Word and element location data

-*-*-

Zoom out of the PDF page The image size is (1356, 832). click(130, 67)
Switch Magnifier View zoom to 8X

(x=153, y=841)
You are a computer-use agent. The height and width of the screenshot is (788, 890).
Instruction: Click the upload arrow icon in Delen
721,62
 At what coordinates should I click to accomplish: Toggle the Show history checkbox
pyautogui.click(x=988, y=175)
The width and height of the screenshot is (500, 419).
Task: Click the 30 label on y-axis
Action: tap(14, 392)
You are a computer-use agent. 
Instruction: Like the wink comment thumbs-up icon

-*-*-

* Aim of the exercise
Repeat these lines exactly as they are, every one of them.

* Final result
Zoom out of the PDF page The image size is (1356, 832). click(130, 67)
Switch Magnifier View zoom to 8X

(x=153, y=841)
You are a computer-use agent. The height and width of the screenshot is (788, 890).
Instruction: Click the upload arrow icon in Delen
721,62
 At what coordinates should I click to accomplish: Toggle the Show history checkbox
pyautogui.click(x=988, y=175)
The width and height of the screenshot is (500, 419).
Task: Click the 30 label on y-axis
Action: tap(14, 392)
You are a computer-use agent. 
Instruction: Like the wink comment thumbs-up icon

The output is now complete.